Я долго не сводила глаз с короля, пораженная тем, что он касается столь многих бедных, больных, обезображенных людей. Я всегда полагала, что король считает: больные крестьяне исчезнут сами собой, если делать вид, что их попросту не существует. С глаз долой — из сердца вон. Но вот он возлагает на них руки, вдыхает исходящий от них смрад, позволяя их больным и раболепным взглядам встретиться со своим собственным. Меня это потрясло, и я почувствовала себя сбитой с толку и готовой расплакаться немедленно. Стиснув руку Шарля, я позволила ему увести себя из церкви.
Очередь страдальцев тянулась через площадь и исчезала за углом. Их собралось здесь несколько сотен, они терпеливо стояли под дождем, некоторые прикрывали головы мешковиной. Я отвела глаза и поспешила вместе с Шарлем и Нанеттой к тому месту, где нас поджидал его экипаж, надеясь, что слезы у меня на лице он примет за капли дождя.
В осаде
Версаль, Франция — декабрь 1686 — январь 1687 года
Однажды промозглым вечером, вскоре после Рождества, когда туман сырой ватой обернул стволы деревьев, а над горизонтом повисла первая одинокая звезда, я вышла из дворца, чтобы встретиться во дворе с Шарлем. Мы собирались пойти на музыкальный вечер, который давали в одной из частных резиденций в городе. Шарль прибыл в двухместном портшезе и уже поджидал меня.

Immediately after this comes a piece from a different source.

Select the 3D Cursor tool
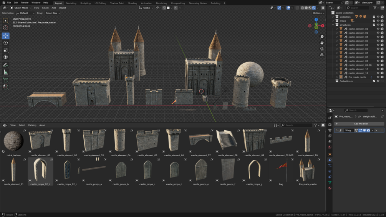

— Ты прекрасно выглядишь, — заметил он, подсаживая меня внутрь. — Но, боюсь, мне придется бежать рядом. Здесь не хватит места для меня, тебя и твоего платья.
— Наши платья становятся все более нелепыми. Скоро во дворце придется расширять все дверные проемы, если они не хотят, чтобы мы проходили в них боком.
— Строителям придется поднимать и потолки. Эта штука у тебя на голове становится с каждым разом все выше и выше.
— Должна тебе сказать, что эта «штука», как ты выражаешься, — последний писк моды.
— Ох, какая же ты забавная. — Шарль все-таки сумел втиснуться рядом, хотя для этого мне пришлось перебросить шлейф платья через руку и убрать в сторону юбки.
— Я рада, что ты так думаешь. Значит, мои усилия не пропали даром.
— Ну разве я не счастливчик, раз женюсь на девушке, красивой и умной одновременно?
— Одними комплиментами ты не отделаешься.
Он попытался поцеловать меня, но, учитывая широкие рукава моего платья, кружевную накидку, толчки и рывки портшеза, ему удалось лишь клюнуть меня куда-то возле уха.